Le virage économique des études culturelles est marqué, sans doute, par les travaux théoriques publiés à la fin du 20e siècle par des penseurs comme Raymond Williams, Pierre Bourdieu, Rosemary Hennessy et bien d'autres. Williams a déconstruit la compréhension marxiste classique de la culture, qui en faisait une « superstructure » déterminée par la « base » économique, et montré que dans la lutte des classes, la culture jouait un rôle aussi influent que le local syndical ou les ateliers d'usine. Avec le concept de « capital culturel », Bourdieu a révélé la fonction de la culture en tant que ressource : semblable en cela aux métaux précieux ou à la nourriture, elle suscite entre les sujets des luttes, des échanges et des investissements, et son pouvoir de structurer des vies n'a rien à envier à celui du patrimoine financier. Et Hennessey, avec d'autres féministes matérialistes, a défendu l'idée que l'oppression fondée sur le sexe ne se comprend pas en dehors des systèmes économiques où elle se produit.

Même dans le domaine qui est le nôtre, celui des études littéraires étatsuniennes, l'influence de ce virage économique a été profonde. Les critiques du milieu du siècle dernier avaient localisé une forme essentialisée de « l'américanité » dans certains types (1'« Adam américain » de Lewis), certaines intrigues (la fuite de la sphère domestique de Fiedler) ou certains moments (la « Renaissance américaine » de Matthiessen) littéraires particuliers, qui existent en dehors des soucis éphémères ou les transcendent—y compris les questions économiques. Le courant matérialiste, lui, a placé les questions matérielles—questions économiques y comprises—au cœur même de sa critique, en redéfinissant les auteurs, les textes et les lecteurs comme des entités profondément enchâssées dans des idéologies, des pratiques, des institutions et des relations économiques. Parmi les conséquences remarquables de ce virage : la récupération de la culture de masse et de la culture populaire, auparavant jugées « non littéraires » à cause de la logique de marché [End Page 166] qui gouverne leur production. Et de fait, si toutes les productions textuelles sont imbriquées dans une logique et des opérations de marché, l'exclusion de la culture de masse n'a plus de sens en études littéraires. Depuis, l'histoire littéraire des États-Unis a été complètement redessinée : étudiants et chercheurs lisent désormais le roman sentimental et les fictions domestiques si populaires au 19e siècle en parallèle aux textes « classiques », ils étudient le rôle des tenants du modernisme dans le culte de la célébrité, et s'intéressent aux diverses façons dont la matérialité de l'objet—magazine bon marché, roman de poche, livre électronique—structure la production de la littérature.

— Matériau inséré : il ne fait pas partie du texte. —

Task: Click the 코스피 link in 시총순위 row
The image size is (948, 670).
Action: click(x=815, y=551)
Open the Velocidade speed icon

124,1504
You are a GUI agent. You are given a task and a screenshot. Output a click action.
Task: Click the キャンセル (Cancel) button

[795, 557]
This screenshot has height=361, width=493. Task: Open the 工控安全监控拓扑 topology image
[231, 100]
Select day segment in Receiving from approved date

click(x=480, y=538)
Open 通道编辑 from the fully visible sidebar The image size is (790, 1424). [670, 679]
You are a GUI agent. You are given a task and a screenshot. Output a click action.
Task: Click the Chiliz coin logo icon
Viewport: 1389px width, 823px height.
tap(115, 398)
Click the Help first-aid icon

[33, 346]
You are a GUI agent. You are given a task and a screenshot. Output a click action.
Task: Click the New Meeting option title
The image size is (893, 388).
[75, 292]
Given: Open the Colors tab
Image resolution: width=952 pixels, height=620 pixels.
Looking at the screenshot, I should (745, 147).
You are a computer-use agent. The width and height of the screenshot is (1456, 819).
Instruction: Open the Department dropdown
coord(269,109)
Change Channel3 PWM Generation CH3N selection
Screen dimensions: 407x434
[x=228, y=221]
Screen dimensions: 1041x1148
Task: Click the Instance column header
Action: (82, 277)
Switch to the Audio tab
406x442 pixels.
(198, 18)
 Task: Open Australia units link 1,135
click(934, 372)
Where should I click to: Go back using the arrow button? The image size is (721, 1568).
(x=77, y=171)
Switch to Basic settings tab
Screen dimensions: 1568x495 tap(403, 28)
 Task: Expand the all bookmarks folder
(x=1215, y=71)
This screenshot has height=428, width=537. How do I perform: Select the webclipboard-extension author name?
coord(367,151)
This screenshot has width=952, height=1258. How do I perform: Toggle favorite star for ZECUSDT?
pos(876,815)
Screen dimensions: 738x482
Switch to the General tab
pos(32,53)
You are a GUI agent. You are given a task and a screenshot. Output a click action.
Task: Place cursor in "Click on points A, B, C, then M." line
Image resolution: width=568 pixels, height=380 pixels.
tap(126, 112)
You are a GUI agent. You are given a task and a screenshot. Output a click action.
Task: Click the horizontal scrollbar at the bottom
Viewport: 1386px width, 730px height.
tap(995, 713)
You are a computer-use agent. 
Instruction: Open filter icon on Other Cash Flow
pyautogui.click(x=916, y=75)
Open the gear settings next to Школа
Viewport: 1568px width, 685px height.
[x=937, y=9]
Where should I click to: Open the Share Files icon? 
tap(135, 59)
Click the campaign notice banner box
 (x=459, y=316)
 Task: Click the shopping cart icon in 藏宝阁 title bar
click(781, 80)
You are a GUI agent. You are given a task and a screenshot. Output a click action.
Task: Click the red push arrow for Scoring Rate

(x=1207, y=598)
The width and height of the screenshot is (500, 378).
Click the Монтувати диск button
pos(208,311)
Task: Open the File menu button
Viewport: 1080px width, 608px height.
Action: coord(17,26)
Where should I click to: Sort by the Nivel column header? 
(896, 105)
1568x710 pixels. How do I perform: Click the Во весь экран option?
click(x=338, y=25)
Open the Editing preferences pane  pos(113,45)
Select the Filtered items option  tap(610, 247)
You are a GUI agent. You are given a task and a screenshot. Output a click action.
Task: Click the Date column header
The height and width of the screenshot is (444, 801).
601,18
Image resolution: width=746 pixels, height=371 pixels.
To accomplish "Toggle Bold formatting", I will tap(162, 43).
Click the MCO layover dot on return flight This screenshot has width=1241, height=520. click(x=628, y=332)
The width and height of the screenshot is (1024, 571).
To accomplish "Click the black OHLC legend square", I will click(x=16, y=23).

Quel que soit le caractère fructueux de ces questionnements, le temps est venu, semble-t-il, de réfléchir aux éventuels inconvénients du virage matérialiste. La critique matérialiste se fonde notamment sur la prémisse suivante : la reconnaissance des croyances et des pratiques économiques profondément implantées est une condition préalable à leur démantèlement, et à la possibilité d'imaginer quelque chose de mieux [pour les remplacer]. Mais l'omniprésence de l'idéologie néolibérale en ce nouveau millénaire pointe vers la nécessité de revoir cette prémisse. Nous devons, en effet, chercher à savoir si le virage économique des études culturelles n'aurait pas eu comme conséquence involontaire d'étayer les formes mêmes de l'autorité qu'il s'était donné pour mission de défier. La crise financière de 2007-8 est un exemple de ce qui peut se produire quand le pouvoir explicatif des paradigmes économiques est tenu pour acquis. Que l'université ellemême soit plus que jamais soumise à la logique « du marché » est la preuve de l'hégémonie des théories et cat...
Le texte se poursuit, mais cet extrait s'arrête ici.